Calls for war-crimes probe escalate as Tamils commemorate massacre

18 May 2011,
Amid increasing calls by world's premier human rights NGOs, newly elected Chief Minister of Tamil Nadu for independent international investigations into alleged accusations of war-crimes committed by Sri Lanka on Tamils, Tamil expatriates in several countries in the West are preparing to commemorate the massacre of Tamil civilians during the final phase of Sri Lanka war.
Tamil expatirates. In the United Kingdom, youth groups are organizing a vigil in Trafalgar Square and planning protest campaigns against visiting Sri Lanka cricket team, while in the U.S. in a show of unity, multiple Tamil organizations are participating in a protest and vigil in front of the United Nations building. Organizers of both events said they are expecting a large turnout.

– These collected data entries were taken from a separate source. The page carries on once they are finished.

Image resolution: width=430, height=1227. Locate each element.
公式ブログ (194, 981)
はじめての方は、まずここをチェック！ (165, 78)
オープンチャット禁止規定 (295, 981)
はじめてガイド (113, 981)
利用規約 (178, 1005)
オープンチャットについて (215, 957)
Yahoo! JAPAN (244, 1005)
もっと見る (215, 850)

Calls for War-Crimes Probe
"Thousands of Tamils will hold a vigil in Trafalgar Square on Wednesday evening to mark the second anniversary of the end of the civil war in Sri Lanka and to call for an independent international investigation into allegations of war crimes and human rights abuses," British daily Guardian reported on the Trafalgar Square event.

MPs from the UK's main parties – among them Simon Hughes (Liberal Democrat), Virendra Sharma (Labour) and Theresa Villiers (Conservative) – are expected to attend the event, the paper said, adding "[a]t the end of the vigil, demonstrators will deliver a memorandum to Downing Street, urging the prime minister to honour the call he made in October for an independent investigation into the allegations of war crimes and human rights abuses."

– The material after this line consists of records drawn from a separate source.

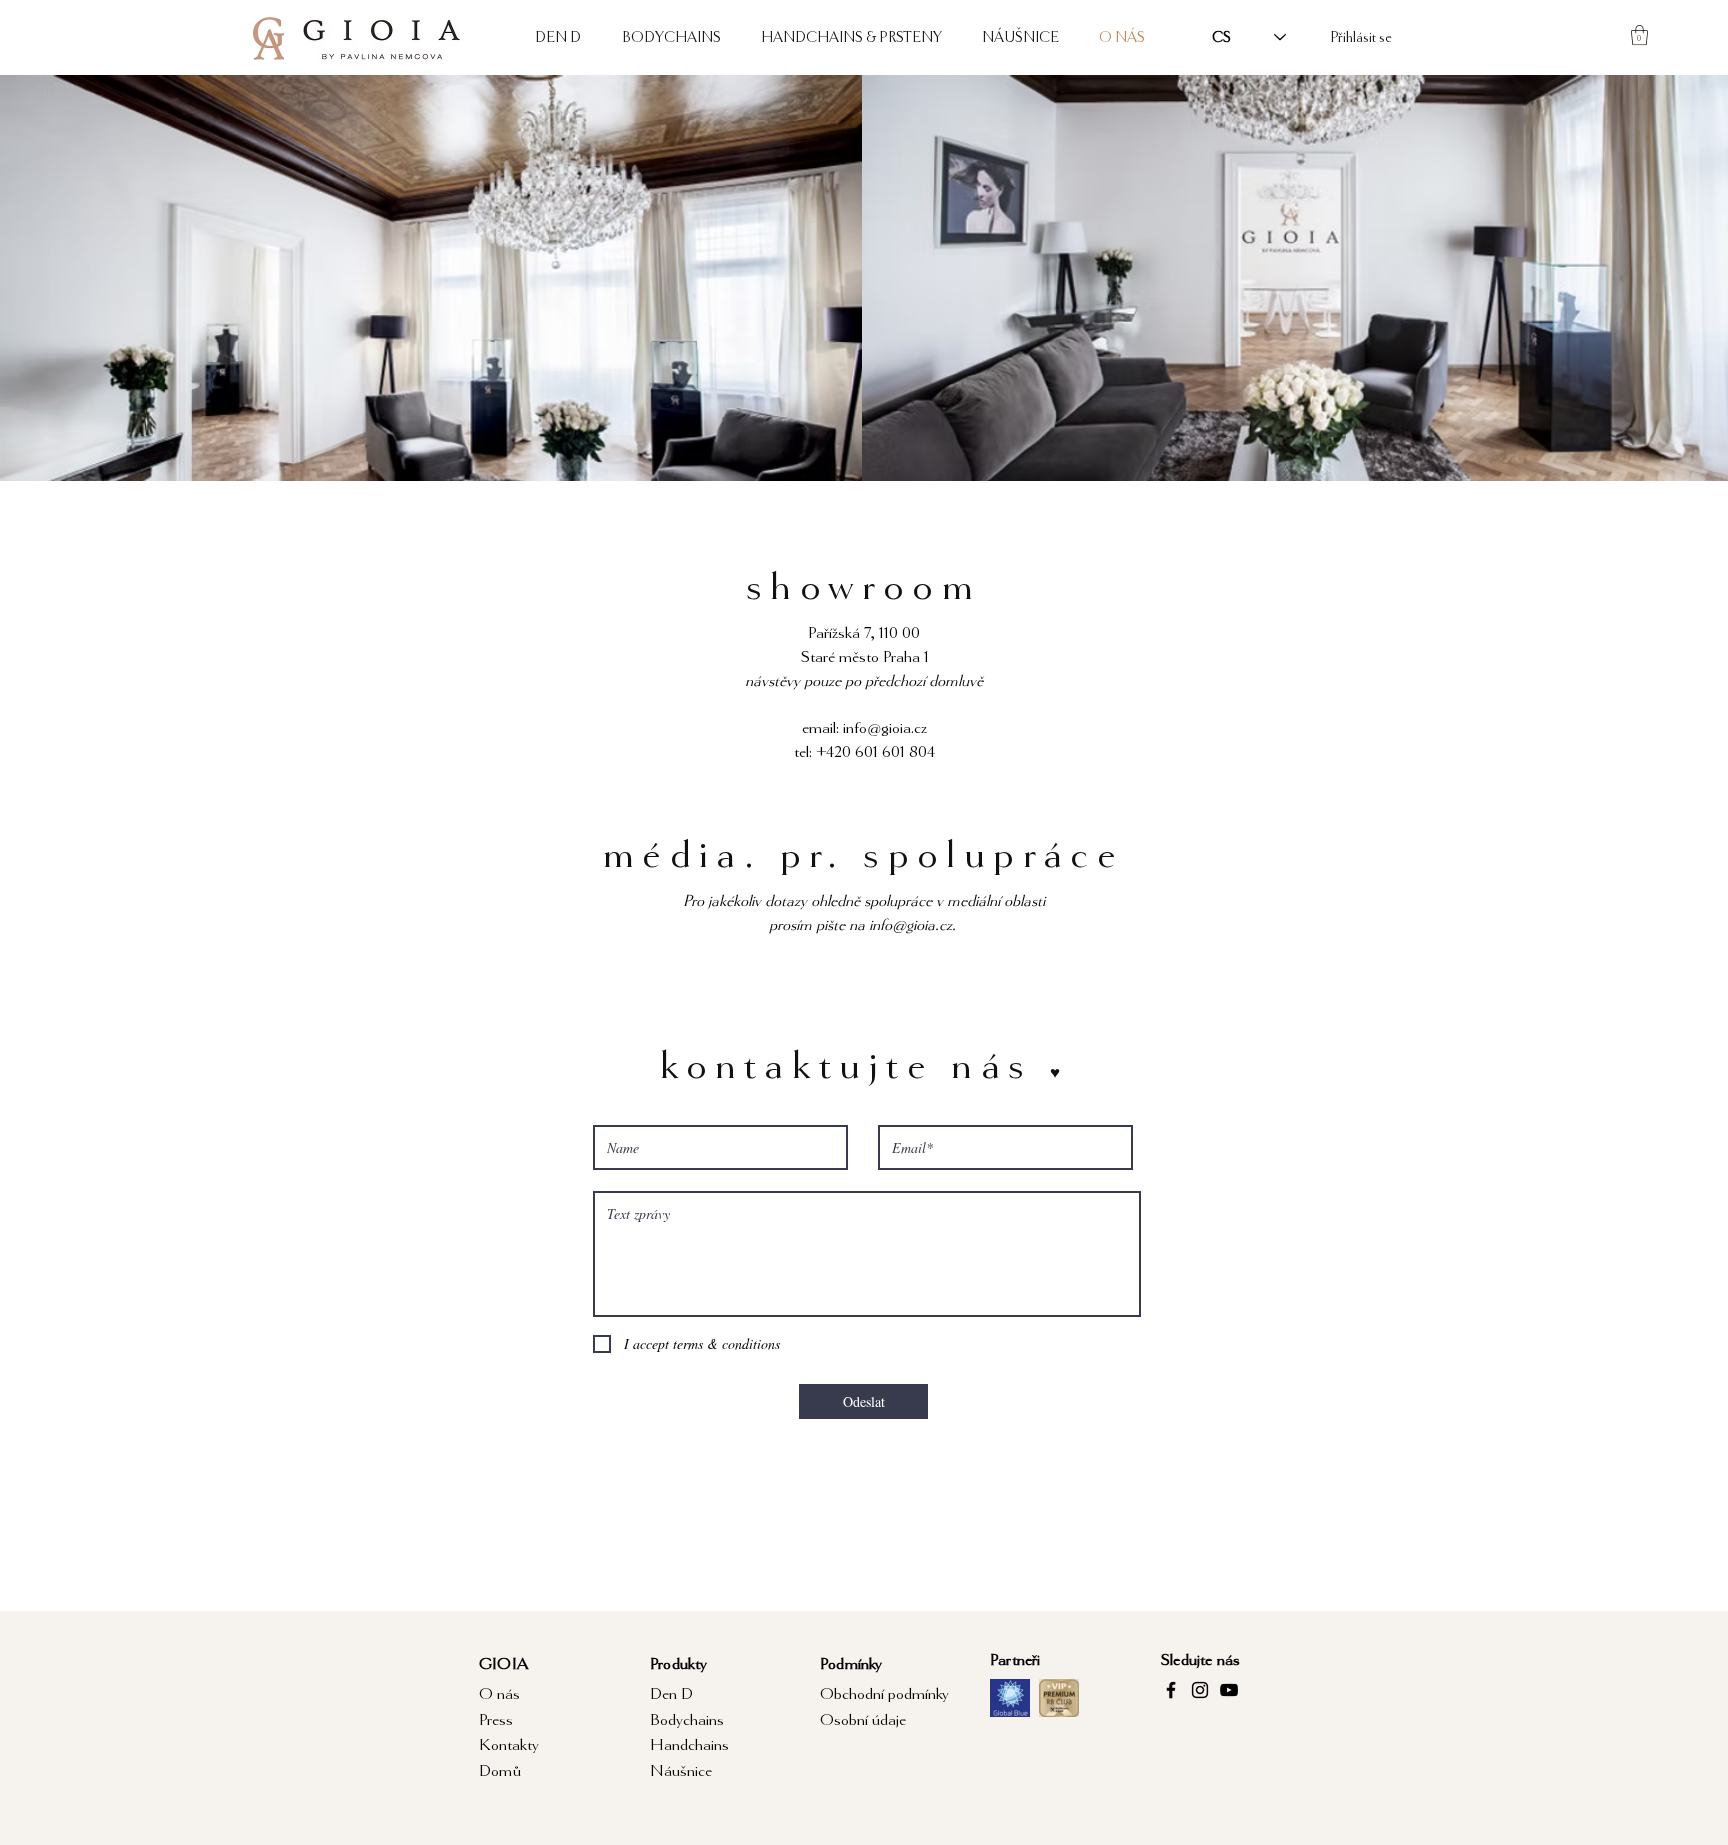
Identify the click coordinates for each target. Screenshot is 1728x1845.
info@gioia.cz (885, 727)
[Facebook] (1171, 1690)
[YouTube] (1229, 1690)
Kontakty (509, 1744)
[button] (1639, 35)
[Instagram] (1200, 1690)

The press release issued by the U.S. groups organizing the UN protest, said, “[i]n the name of fighting terror, the government of Sri Lanka indiscriminately bombed the Tamil homeland, using large-scale and widespread shelling including deployment of banned chemical weapons....From January to May 2009, over 80,000 Tamil civilians were slaughtered by the Sri Lanka state apparatus, including 40,000 in the last three days.”

Spokesperson for the US protest said, "dissident voices, independent journalists, and elected Tamil Members of Parliament have been silenced by threats, brutality, and assassinations carried out by government-sponsored death squads....In order to give voice to the voiceless, our coalition and the widespread Tamil Diaspora are determined to carry forward the struggle for justice and freedom in the international arena."

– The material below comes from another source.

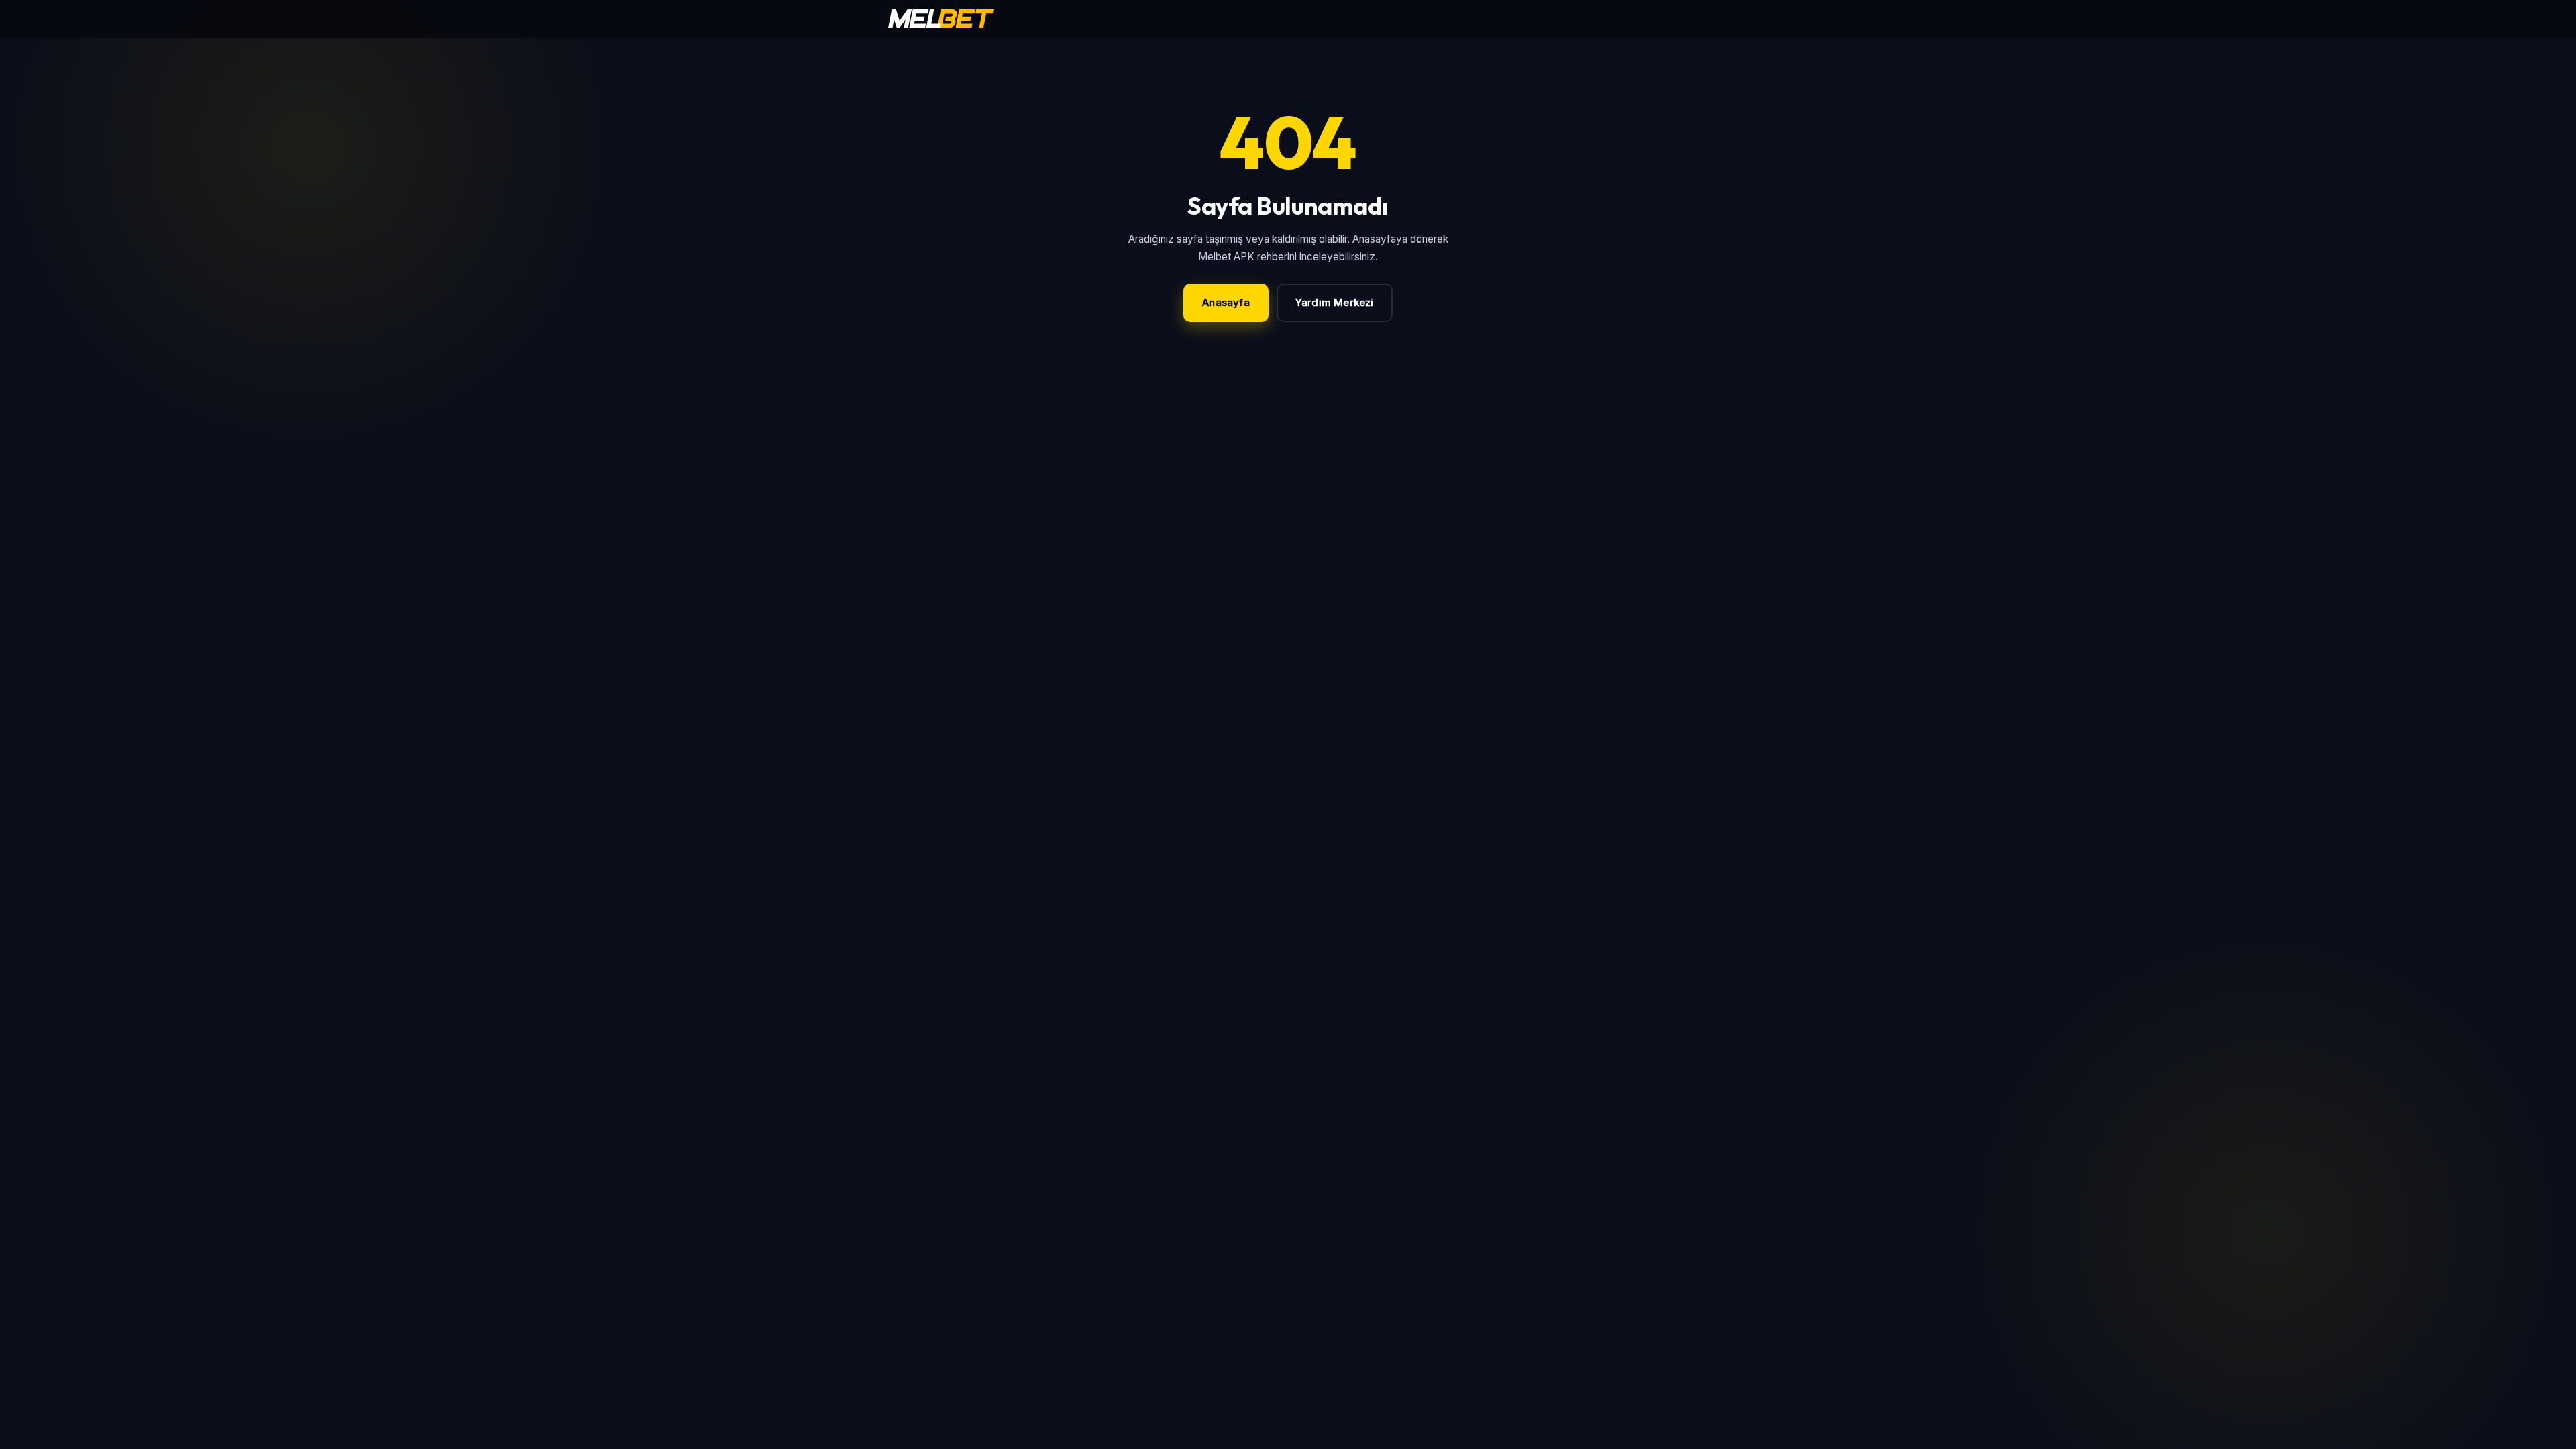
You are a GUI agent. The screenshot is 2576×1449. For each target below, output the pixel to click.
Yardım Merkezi (1334, 302)
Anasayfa (1226, 302)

Further, Tamils in Canada, have declared the month of May as "Genocide Month," and have been focusing their efforts at grassroots and towards the diplomatic missions in bringing the Tamil concerns to the global community, according to the organisors of the National Council of Canadian Tamils (NCCT), the democratically elected country council of Eezham Tamils in Canada. Meanwhile, Tamil Youth Organisation (TYO) launched an awareness campaign through social media on Tamil genocide and was conducting signature campaign urging the International Criminal Court to investigate the Sri Lankan state.

Meanwhile, in the NorthEast, the Tamil National Alliance (TNA) urged Tamils to have religious observances in memory of those who were killed in the war.

More than 600 students from all the faculties of Jaffna University observed "Mu'l'livaaykkaal Remembrance," defying the threatening presence of Sri Lankan riot police commandos, Sri Lanka Army soldiers and intelligence operatives at the University premises between 11:00 a.m. and 12:30 p.m.

Noting that "International diplomacy is not about the truth. The truth can be ignored most of the time," Stephen Keim, president of Australian Lawyers for Human Rights, in an opinion column in the ABC news "Drum section" questioned "if the UN panel's conclusions will be acted upon and whether the international community will realise that the game is up and everyone knows what it has been trying to ignore. Or will it sit on its hands and hope that the illusion of the emperor’s new clothes again get to cover the nakedness of those who committed serious crimes during the final months of the Sri Lankan civil war."